How am I here? How am I alive? How did I get out of the gas-filled room?
Benson hears all three questions in her ambiguous inquiry.
“Destiny and Harrison saved you,” Benson says.
Finally, she turns, one eye open, one closed. She nods, as if it’s the exact answer she expected. “Those two are good ones.”
“They are,” Benson says, silently wishing he knew either of them well enough to really make that judgment. For all he knows, Minda might have had more conversations with them than he has. And his last one with Harrison makes him wish he’d never met his brother in the first place.
“But Harrison hates your father,” Minda says. “I worry he always will.”
Strangely, Benson feels simultaneously defensive of both his brother and father. “Harrison didn’t get to see our father the way I did. And my father saved my life more times than I can count.” In that moment, Benson realizes that blood is like a thick rope, tying him to his family. As much as he wants to hate Harrison for what he said before, he can’t. Just like he couldn’t hate his father, even if he should’ve.

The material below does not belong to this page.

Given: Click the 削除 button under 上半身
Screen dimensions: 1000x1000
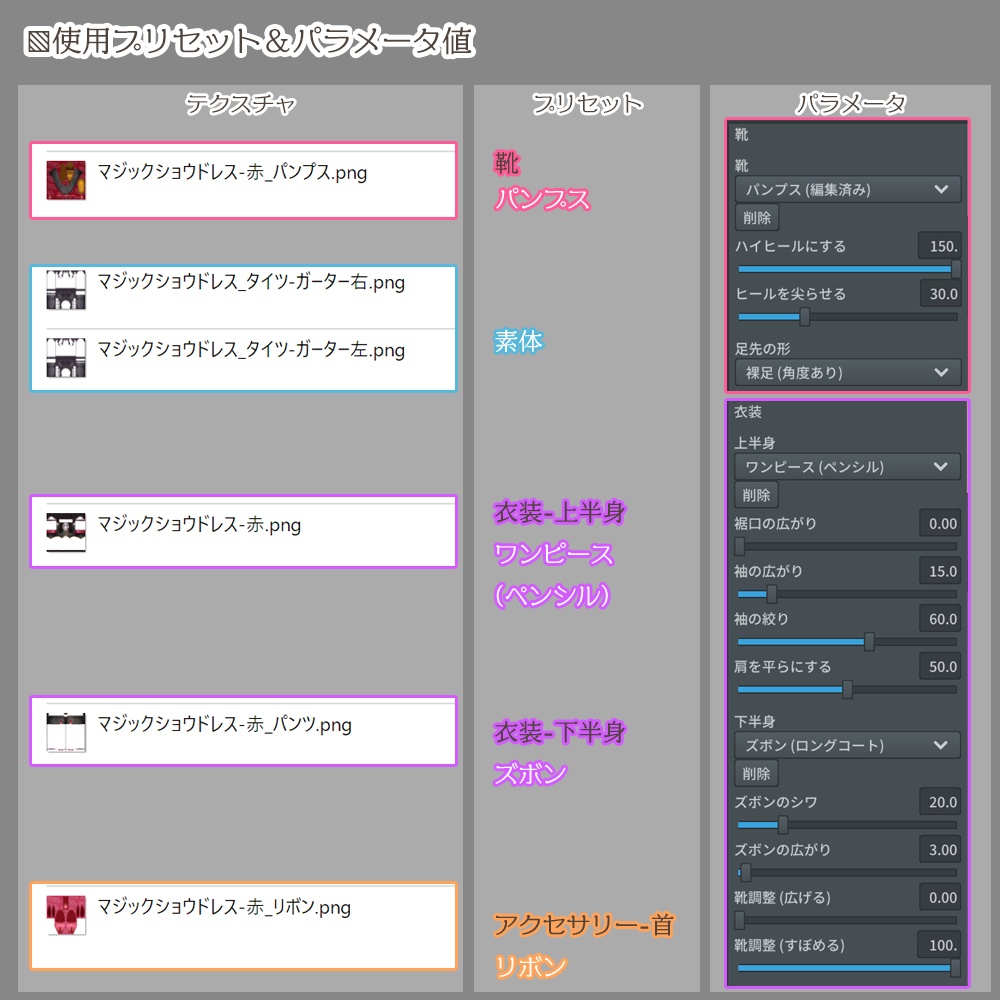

“I didn’t mean it in a bad way,” Minda says. “I was just wondering whether you think Harrison will ever forgive him.”
“Oh,” Benson says, surprised by the turn in the conversation. “I—I don’t know.”

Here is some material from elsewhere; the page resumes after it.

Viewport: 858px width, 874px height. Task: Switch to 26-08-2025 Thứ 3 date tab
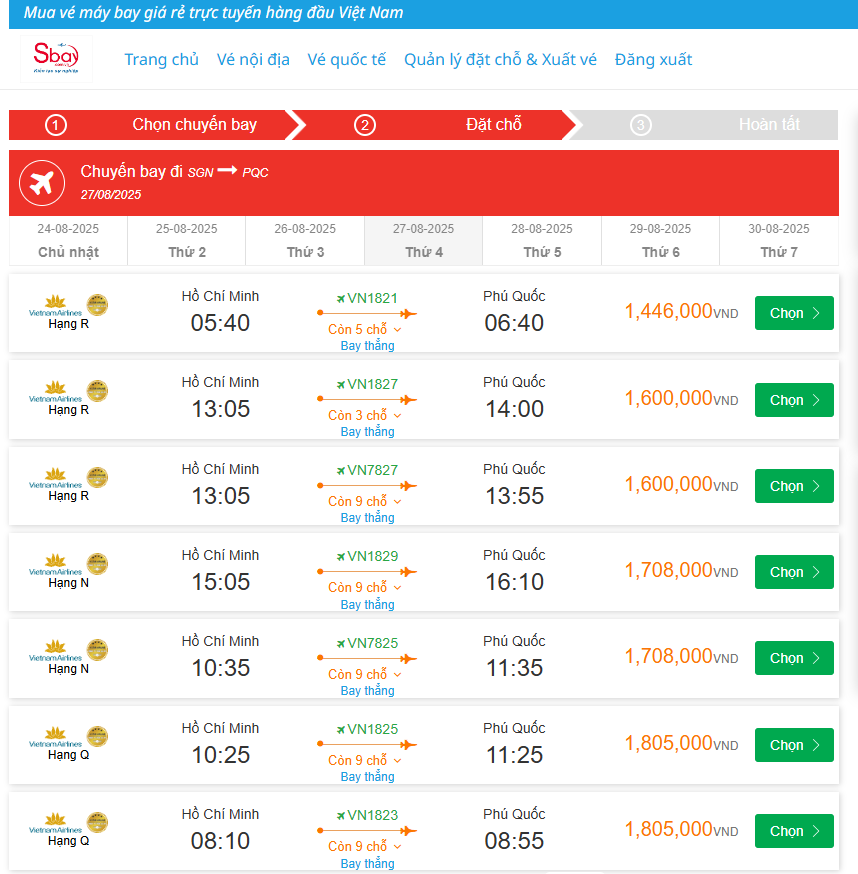tap(305, 241)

I don’t know anything about my brother.
“I hope so. One day.”
“I hope so, too,” Minda says. “One day he’s going to find out about my past, and I’m going to need his forgiveness, too.”
“What do you mean?” She’s a Lifer. A strong, independent woman. She seems exactly like the type of person Harrison would gravitate toward.
“I used to work for Pop Con,” she says.
Benson sucks in a breath, picturing her wearing a gasmask and shooting lasers at his head. He shivers at the frightening thought.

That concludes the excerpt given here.